Erzurum’da Yaşayan Karakura
Eski devirlerde Anadolu topraklarında yaşadığı varsayılan bir başka yaratık ise Karakura. Karakura pek çok kişi tarafından Karabasanları insanlara musallat eden varlık olarak betimlenir. Daha çok Erzincan ve Erzurum yöresine ait bu yaratık keçiye benzeyen ancak kedi büklüğünde bir yaratıktır. Geceleri insanların odalarına girerek üstlerine çıkar ve çok büyük bir ağırlık yapar. Bu ağırlık bir ineğin ağırlığı kadar olabilir. Özellikle yatağında ekmek kırıntısı olanları kurban olarak seçer ve kötü kabuslar görmelerini sağlar. Karakura’yı yakalamanın tek yolu onu güneş çıkana kadar bir şekilde oyalamak. Çünkü güneş çıktığında olduğu yerde kalır ve hareket edemez. Karakura’ya yemin ettirip onu bir köle olarak da kullanmanın mümkün olduğu rivayet edilir.

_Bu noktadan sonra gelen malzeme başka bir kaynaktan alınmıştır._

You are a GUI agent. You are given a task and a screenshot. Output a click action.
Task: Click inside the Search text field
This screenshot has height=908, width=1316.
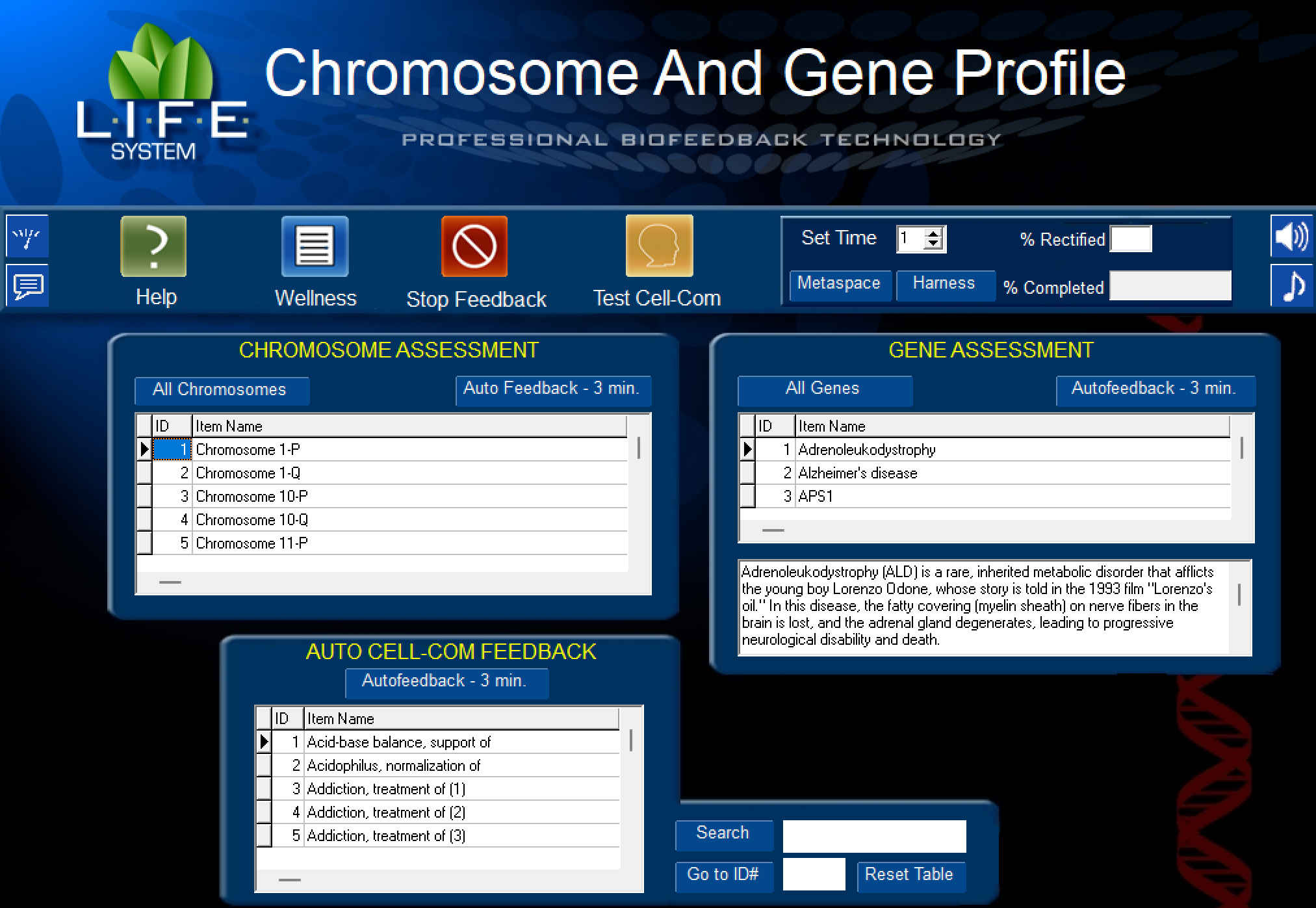click(x=873, y=835)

En Çok Bilinen Gulyabani Anadolu’da günümüze kadar gelmiş ve herkesin bildiği yaratıklardan bir tanesi de Gulyabani’dir. Gulyabani 3 metre boyunda uzun sakallı dev bir insan formundadır. Daha çok dağlarda yaşar ve akşam üzerleri ortaya çıkar. Genellikle avcılara yaklaşır ve onlarla sohbet etmeye çalışır. Önüne çıkan avcıya güreşme teklifinde bulunur. Eğer avcı, Gulyabani ile güreşmeye ikna olmuşsa kazanması gerekmektedir. Kaybettiği anda hastalıklarla uğraşmaya başlar. Bu Gulyabani’nin laneti olarak bilinir. Ancak avcı güreşi kazanırsa Gulyabani oradan sessizce uzaklaşır.